Door het indienen van een zienswijze bent u tijdig gewezen op de strijdigheden in het plan met het provinciale beleid. Om deze redenen is een reactieve aanwijzing in dit geval het meest geëigende instrument om strijdigheid met het provinciaal belang te voorkomen.
Gezien het vorenstaande besluiten wij, overeenkomstig artikel 3.8, lid 6, van de Wro, een aanwijzing te geven ertoe strekkende dat:
Op 13 juni 2013 heeft u het bestemmingsplan ‘Stormpolder’ (gewijzigd) vastgesteld. Overeenkomstig artikel 3.8, lid 4 van de Wet op de ruimtelijke ordening (Wro) ontvingen wij op
25 juni 2013, langs elektronische weg het raadsbesluit.

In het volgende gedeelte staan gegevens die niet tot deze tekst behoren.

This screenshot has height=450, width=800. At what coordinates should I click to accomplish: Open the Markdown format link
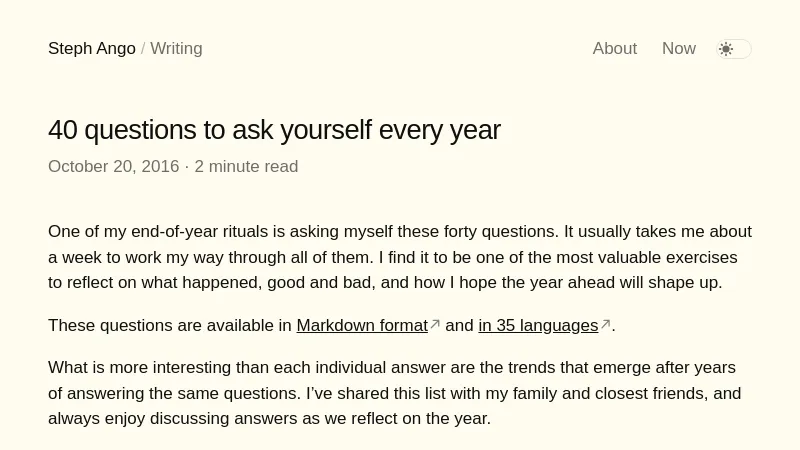362,325
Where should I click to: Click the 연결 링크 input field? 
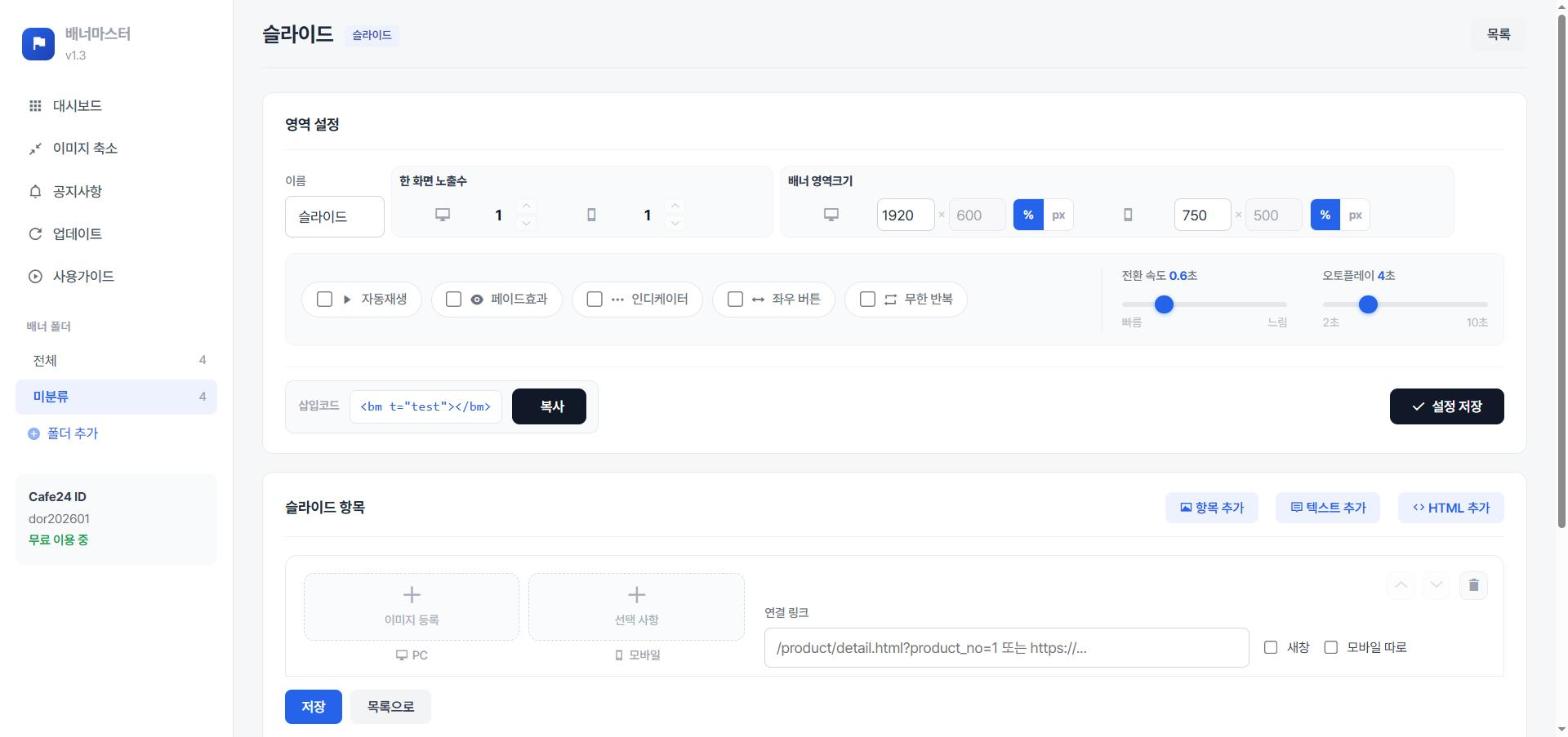pos(1006,648)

Na bestudering van uw besluit vinden wij het noodzakelijk om, overeenkomstig artikel 3.8, lid 6 van de Wro, een aanwijzing te geven, ertoe strekkende dat onderdelen van artikel 3.6 onder 4 en 3.6 onder 5 ‘Afwijken ten behoeve van perifere detaihandel 2’ van het bestemmingsplan geen onderdeel blijven uitmaken van het bestemmingsplan zoals het door u is vastgesteld.
Wij hebben hierbij het volgende overwogen.
Wij baseren onze reactieve aanwijzing op de Actualisering 2012 van de provinciale Structuurvisie (PSV) en de Verordening Ruimte (VR) die op 30 januari 2013 door Provinciale Staten zijn vastgesteld. In deze actualisering zit een herijking van het provinciale beleid voor detailhandel.
Het detailhandelsbeleid van de provincie heeft als doelstelling de detailhandelstructuur te versterken en de dynamiek in de sector te bevorderen. Uitgangspunt is dat nieuwe detailhandel gevestigd moet worden in bestaande winkelgebieden in de centra van steden en dorpen en wijken of nieuwe wijkgebonden winkelcentra (artikel 9 eerste lid VR).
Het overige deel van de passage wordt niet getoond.